Anxiety vs. Depression: Differences, Overlapping Symptoms, and How to Get Help

Author:

Blossom Editorial

May 11, 2026

Anxiety and depression are two of the most common mental health conditions in the United States, and they can be confused with one another. While they are distinct diagnoses with their own defining features, they share enough overlapping symptoms. Moreover, anxiety and depression frequently co-occur.

According to the Anxiety and Depression Association of America, nearly half of all people diagnosed with depression also have an anxiety disorder. Understanding the differences and the connections between these two conditions can help you identify what you're experiencing and seek the right kind of help.

Key Takeaways

  • Anxiety is primarily characterized by persistent worry, fear, and physical tension; depression by persistent sadness, hopelessness, and loss of interest. Both can cause fatigue, sleep problems, and difficulty concentrating.

  • Anxiety and depression commonly occur together, as having one significantly raises the risk of developing the other, and many people experience both simultaneously.

  • Both conditions are treatable with therapy, medication, or a combination of both. Comorbid anxiety and depression may present more severe symptoms and require longer treatment duration. Getting an accurate diagnosis from a psychiatric provider is the key to finding the right treatment plan.

What is Anxiety?

Anxiety disorders are a group of conditions that involve excessive, persistent fear, worry, or anxiety that is difficult to control and interferes with daily life. The most common type is generalized anxiety disorder (GAD), but anxiety also includes panic disorder, social anxiety disorder, obsessive-compulsive disorder, post-traumatic stress disorder (PTSD), and specific phobias. According to the National Institute of Mental Health, anxiety disorders affect about 19% of U.S. adults each year.

Core Features of Anxiety

Anxiety tends to be future-oriented. People with anxiety often experience anticipatory fear — worrying about things that might go wrong, imagining worst-case scenarios, or feeling that something bad is about to happen even when the level of fear is disproportionate to the situation. Key features include:

What is Depression?

Major depressive disorder (MDD) is characterized by persistent low mood, loss of interest in activities, and a range of physical and cognitive symptoms that significantly impair a person's ability to function. Based on 2019 data from the World Health Organization, depression affects more than 280 million people worldwide, making it one of the leading causes of disability globally.

According to the Substance Abuse and Mental Health Services Administration (SAMHSA), 7.1% of adults and 13.3% of adolescents in the U.S. were diagnosed with major depression in 2017.

Core Features of Depression

Depression tends to be past- and present-oriented. Rather than worrying about what might happen, people with depression may feel persistently discouraged, emotionally numb, or hopeless about improvement.
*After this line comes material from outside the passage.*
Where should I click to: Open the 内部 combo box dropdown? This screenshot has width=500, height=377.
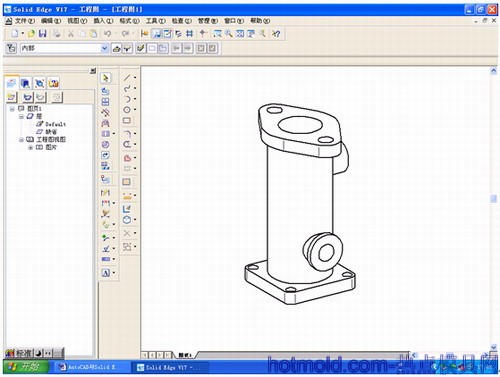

Key features include:

  • Persistent sadness, emptiness, or hopelessness lasting most of the day, nearly every day

  • Loss of interest or pleasure in activities that once felt enjoyable (anhedonia)

  • Low energy and fatigue, even with adequate rest

  • Changes in appetite or weight, often decreased appetite, though some experience increased eating

  • Too much sleep or too little sleep

  • Slowed thinking, movement, or speech; difficulty remembering things

  • Feelings of worthlessness or excessive guilt

  • Thoughts of death or suicide

How Anxiety and Depression Overlap

Despite their differences, anxiety and depression share several symptoms that can make it hard to tell them apart, particularly when both are present at once. Both conditions can cause:

  • Difficulty concentrating or making decisions

  • Sleep disturbances (though anxiety more often causes difficulty falling asleep, while depression may either cause sleeping too much or too little)
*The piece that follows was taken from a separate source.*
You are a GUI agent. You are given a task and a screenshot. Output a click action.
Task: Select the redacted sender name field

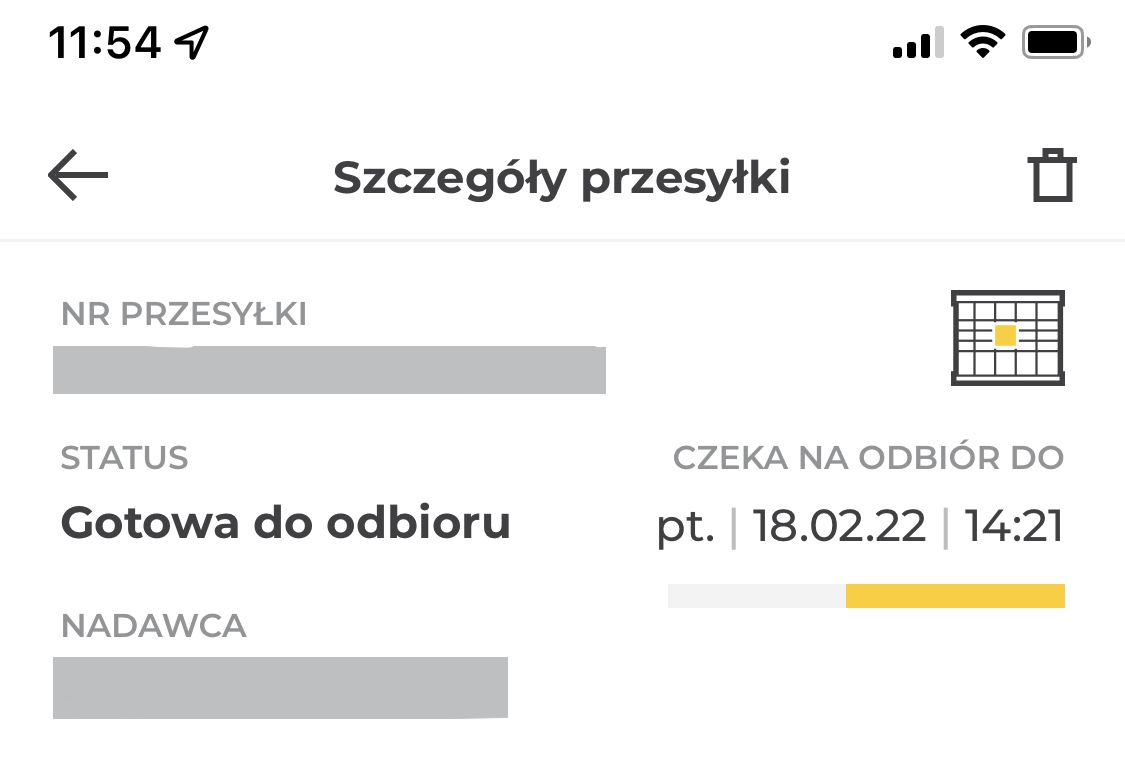click(x=280, y=687)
  • Fatigue and low energy

  • Social withdrawal and isolation

  • Irritability

This overlap occurs due to possible shared origins, including common neurobiological or genetic risk factors, early exposure to trauma, parenting style, or chronic stress that can either cause depression or anxiety, or both. In fact, childhood trauma, chronic tendency to experience negative emotions (neuroticism), and early age of onset are considered risk factors for comorbidity of depressive and anxiety disorders.

 This comorbidity can sometimes make diagnosis and treatment more complex. A person presenting with fatigue, concentration problems, and social withdrawal could be experiencing either condition or both.

Anxiety and Depression: Are They Connected?

Research consistently shows that the two conditions are closely linked. Studies published in 2015 showed that around 41.6% of individuals with MDD had one or more anxiety disorders during the same 12-month period. The pattern remained true the other way round: 46% of people with GAD and 50-65% of people with panic disorder had co-occurring MDD.

More recently, a large 2021 study published in the Journal of Affective Disorders involving nearly 3,000 people found that among participants with either depression and/or anxiety, comorbidity was the rule rather than the exception. A large majority (68%) of people with depression had a current anxiety disorder, while 63% of people with an anxiety disorder had comorbid depressive disorder.

Moreover, a study of the timelines of occurrences revealed that anxiety disorders tend to precede depressive disorders in 57% of comorbid cases; whereas only 18% of comorbid cases had depression occurring first. This could be because persistent anxiety symptoms contribute to emotional exhaustion, impaired functioning, and increased risk of depressive symptoms over time.

Another closely related presentation seen in clinical practice in some people is anxious depression or depression with anxious distress features. Anxious depression is different from co-occurring anxiety and depression and is associated with more severe symptoms, requiring more careful attention to medication selection and therapy approach. Key Differences at a Glance

While there is substantial overlap, a few distinguishing features can help clarify which condition is dominant:

  • Emotional direction: Anxiety is often associated with fear about future events; depression more commonly involves hopelessness, low motivation, and diminished pleasure.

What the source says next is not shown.